Re: [PATCH 59/65] x86/traps: Rework write_stub_trampoline() to not hardcode the jmp

Posted by Andrew Cooper 4 years, 2 months ago

On 03/12/2021 13:17, Jan Beulich wrote:
> On 26.11.2021 13:34, Andrew Cooper wrote:
>> For CET-IBT, we will need to optionally insert an endbr64 instruction at the
>> start of the stub.  Don't hardcode the jmp displacement assuming that it
>> starts at byte 24 of the stub.
>>
>> Also add extra comments describing what is going on.  The mix of %rax and %rsp
>> is far from trivial to follow.
>>
>> Signed-off-by: Andrew Cooper <andrew.cooper3@citrix.com>
>> ---
>> CC: Jan Beulich <JBeulich@suse.com>
>> CC: Roger Pau Monné <roger.pau@citrix.com>
>> CC: Wei Liu <wl@xen.org>
>> ---
>>  xen/arch/x86/x86_64/traps.c | 36 ++++++++++++++++++++++--------------
>>  1 file changed, 22 insertions(+), 14 deletions(-)
>>
>> diff --git a/xen/arch/x86/x86_64/traps.c b/xen/arch/x86/x86_64/traps.c
>> index d661d7ffcaaf..6f3c65bedc7a 100644
>> --- a/xen/arch/x86/x86_64/traps.c
>> +++ b/xen/arch/x86/x86_64/traps.c
>> @@ -293,30 +293,38 @@ static unsigned int write_stub_trampoline(
>>      unsigned char *stub, unsigned long stub_va,
>>      unsigned long stack_bottom, unsigned long target_va)

EXTRACTED DATA

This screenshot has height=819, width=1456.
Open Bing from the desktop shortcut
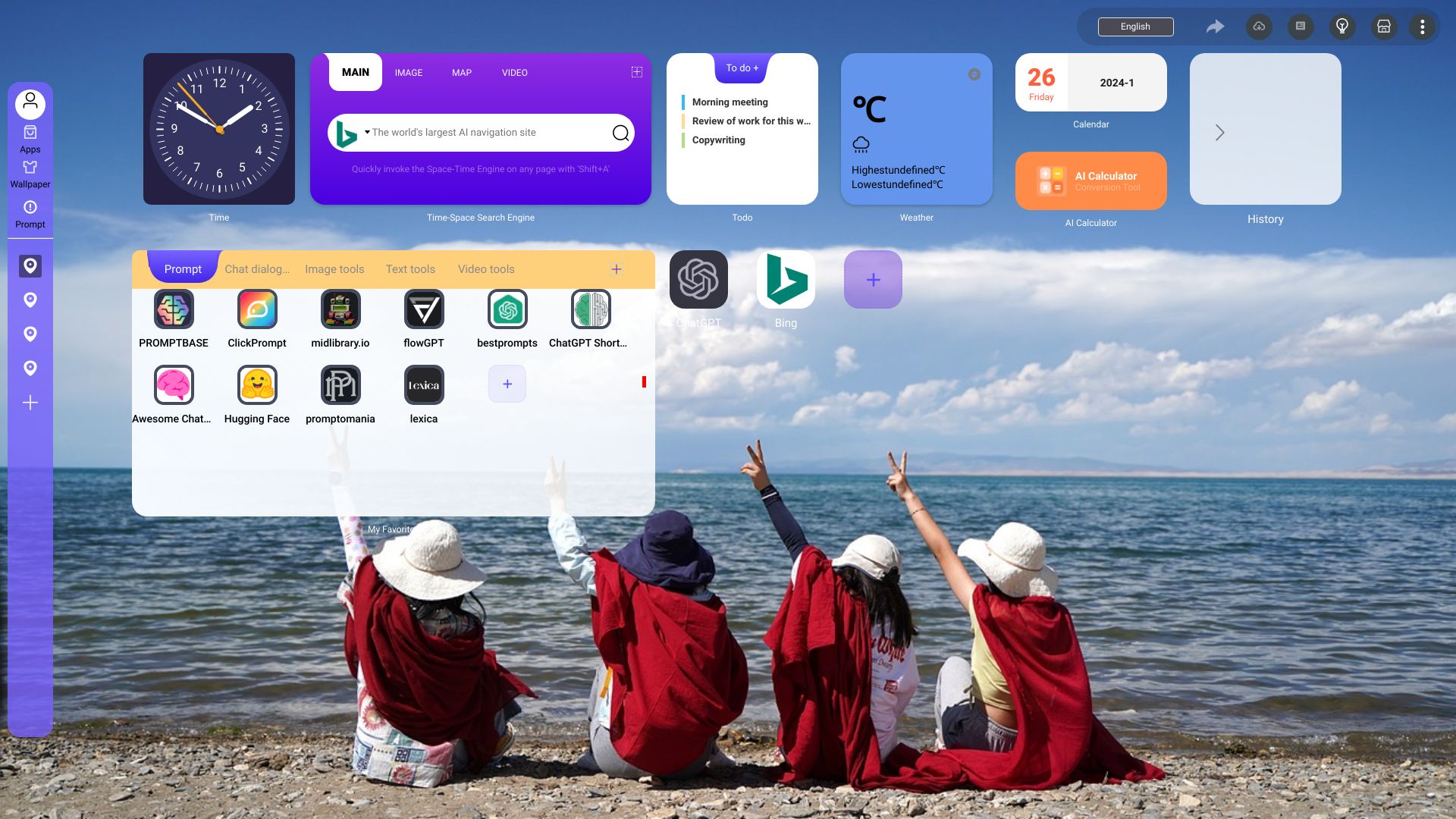coord(786,279)
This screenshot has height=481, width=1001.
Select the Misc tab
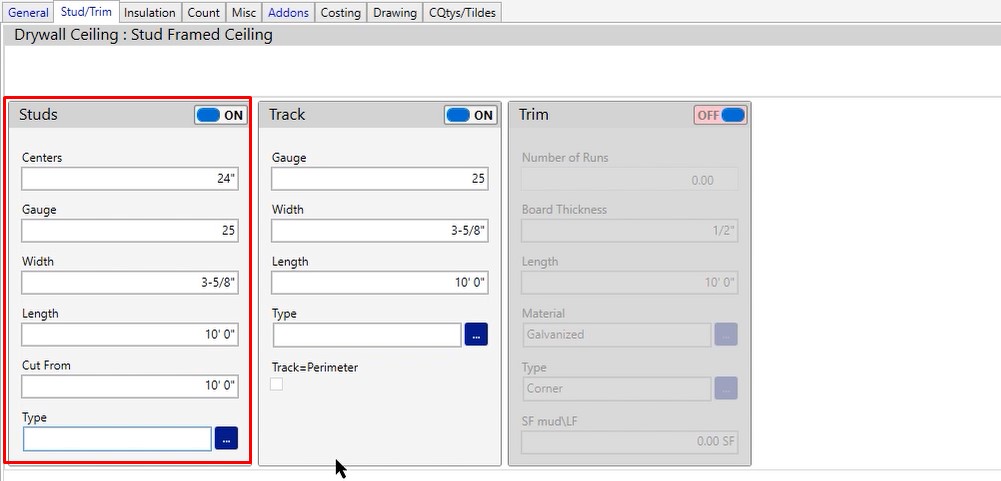coord(244,12)
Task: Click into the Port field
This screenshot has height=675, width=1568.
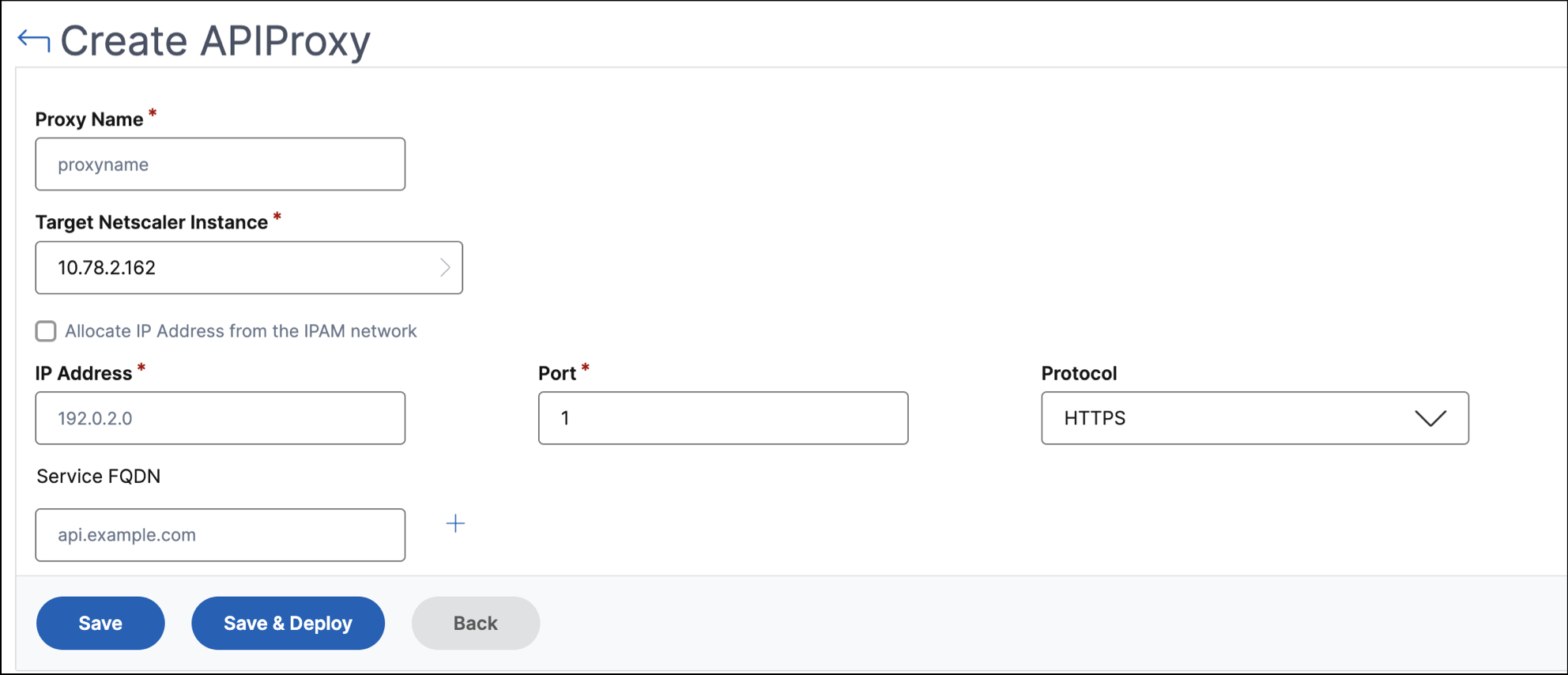Action: click(723, 418)
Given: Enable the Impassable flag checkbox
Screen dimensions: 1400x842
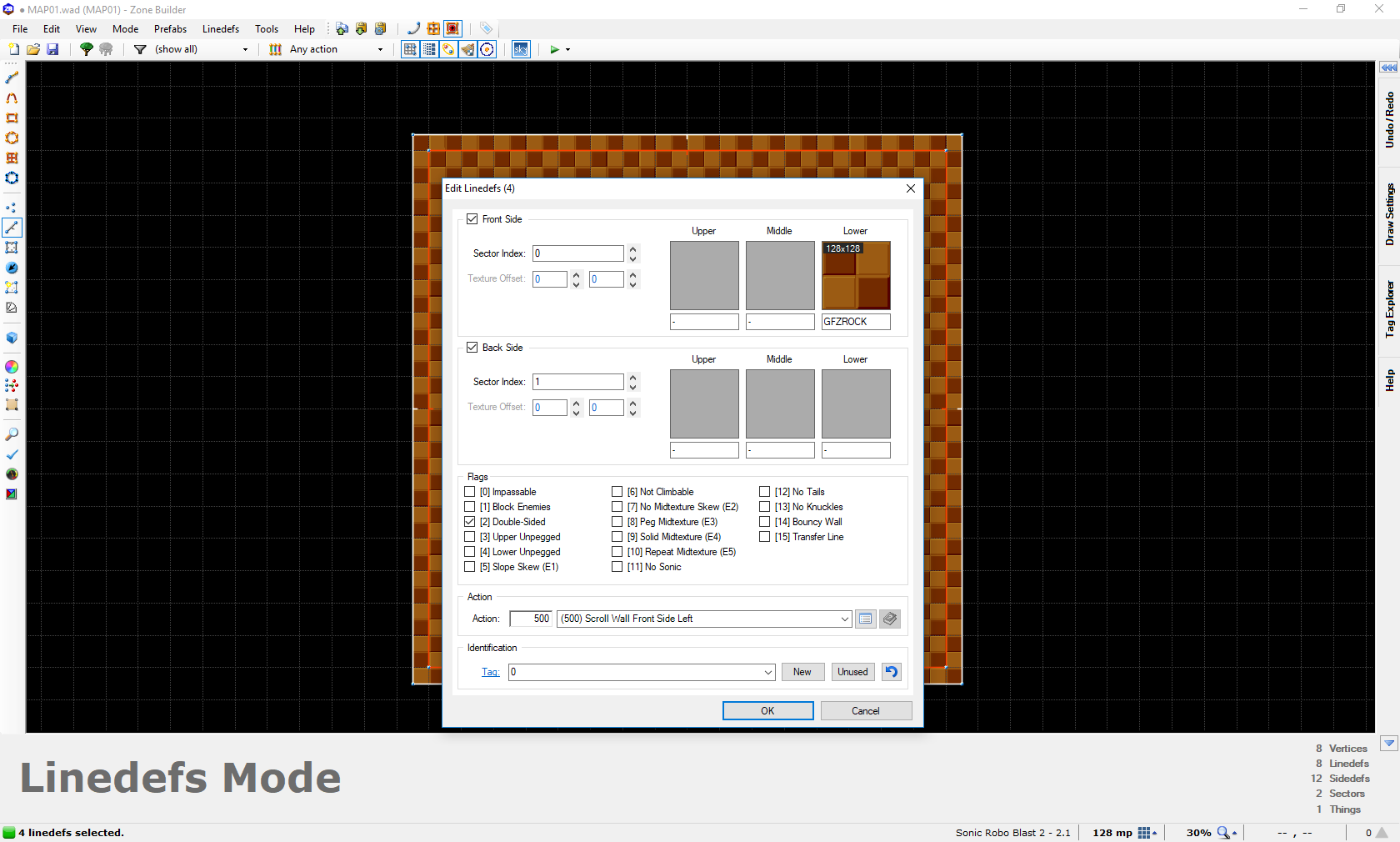Looking at the screenshot, I should tap(470, 492).
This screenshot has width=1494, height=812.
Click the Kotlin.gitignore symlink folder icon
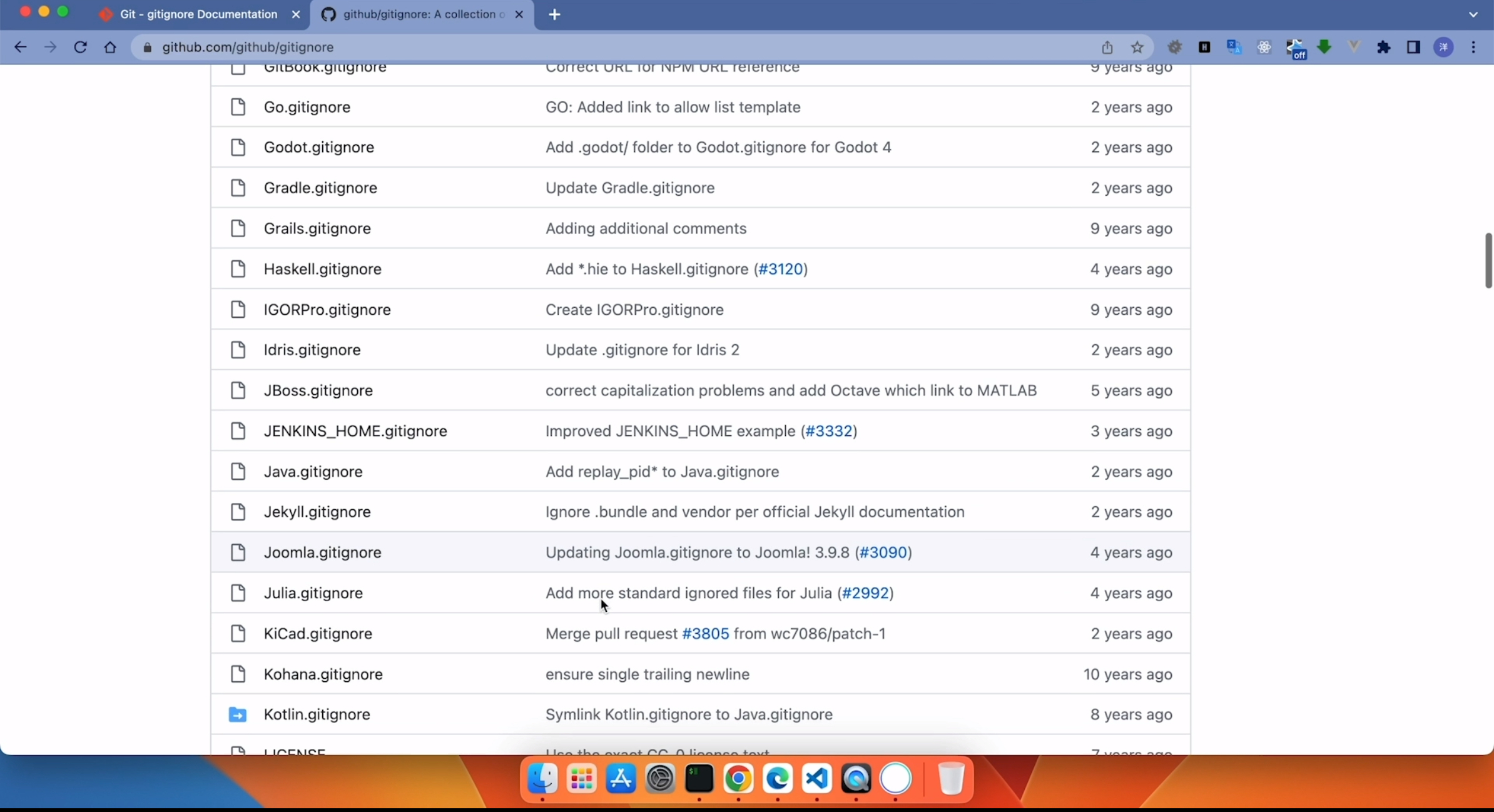[237, 714]
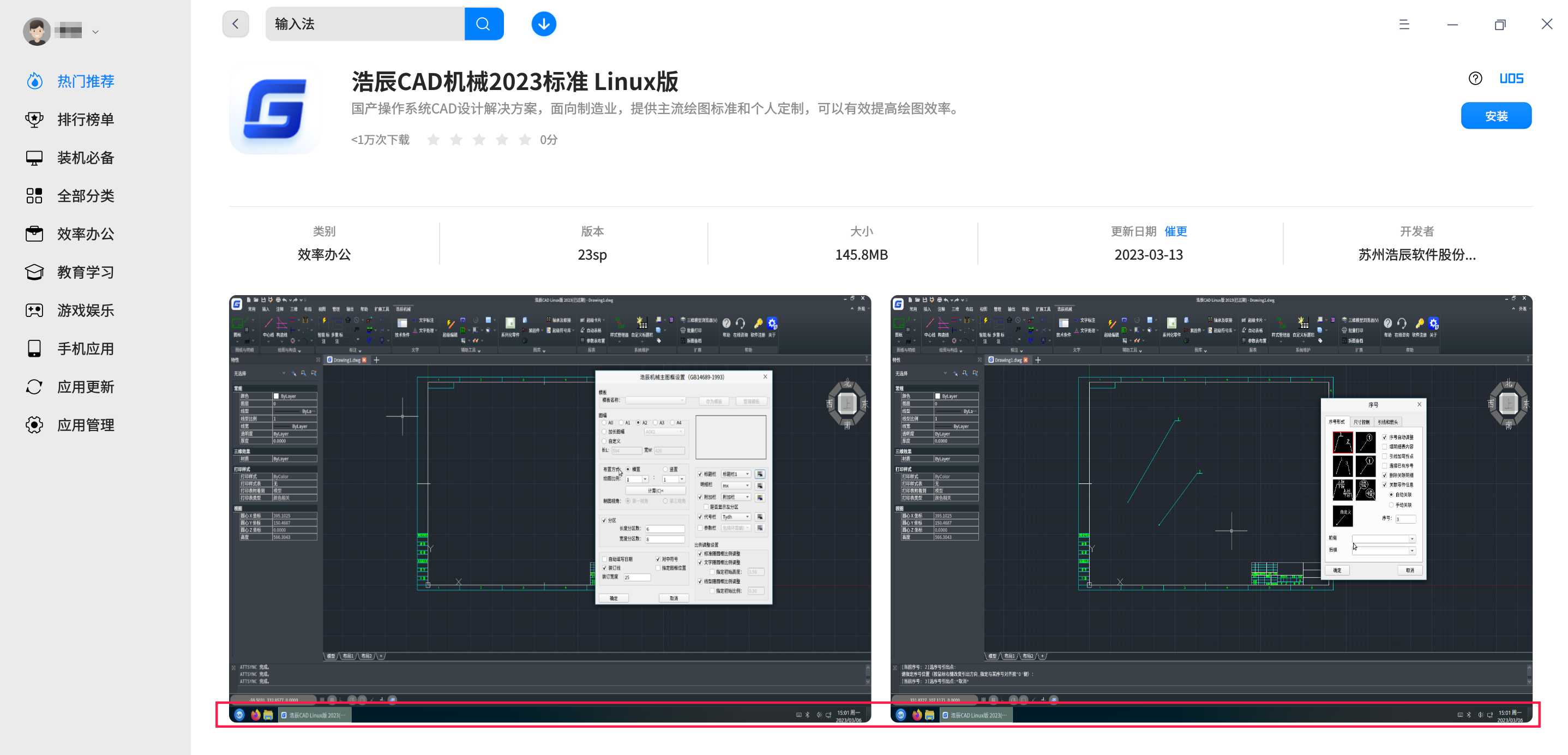Image resolution: width=1568 pixels, height=755 pixels.
Task: Browse 全部分类 categories
Action: tap(86, 195)
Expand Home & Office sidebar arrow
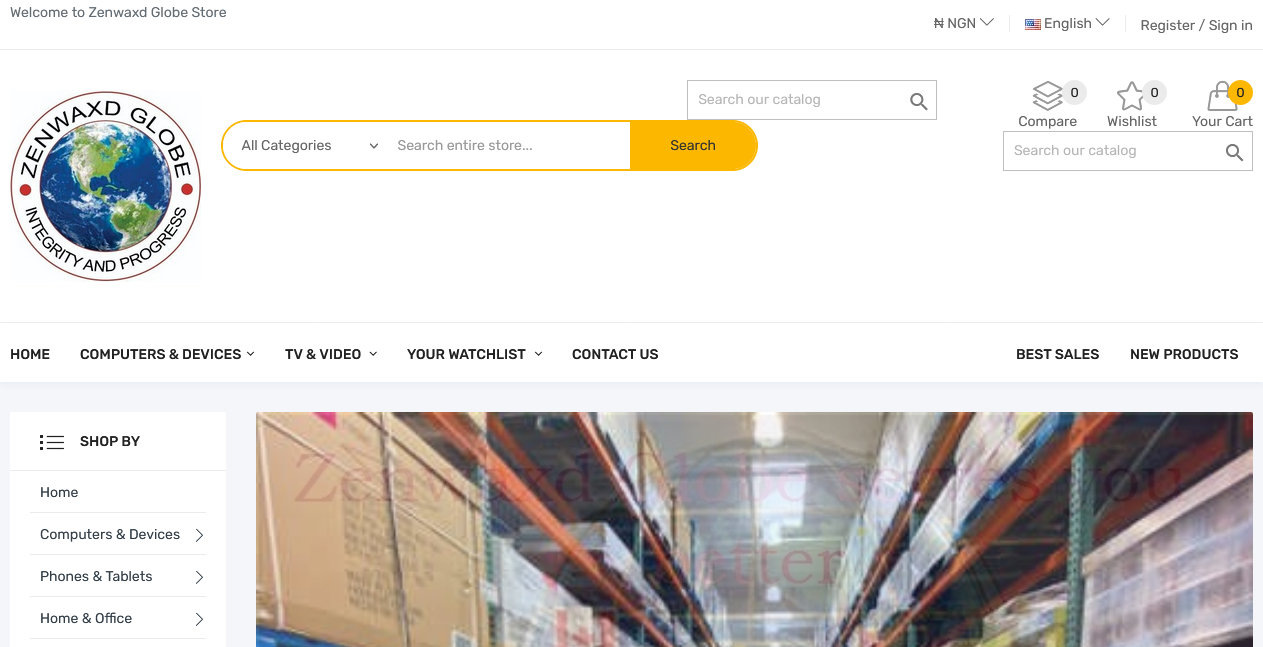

WRITTEN TASK A
Output the passage of the trampoline patch email from "On 03/12/2021 13:17, Jan" to "trivial to follow.", copied word for word.
WRITTEN TASK B
In the trampoline patch email, which instruction might need to be inserted at the start of the stub for CET-IBT?

WRITTEN RESPONSE A
On 03/12/2021 13:17, Jan Beulich wrote:
> On 26.11.2021 13:34, Andrew Cooper wrote:
>> For CET-IBT, we will need to optionally insert an endbr64 instruction at the
>> start of the stub.  Don't hardcode the jmp displacement assuming that it
>> starts at byte 24 of the stub.
>>
>> Also add extra comments describing what is going on.  The mix of %rax and %rsp
>> is far from trivial to follow.

WRITTEN RESPONSE B
An endbr64 instruction.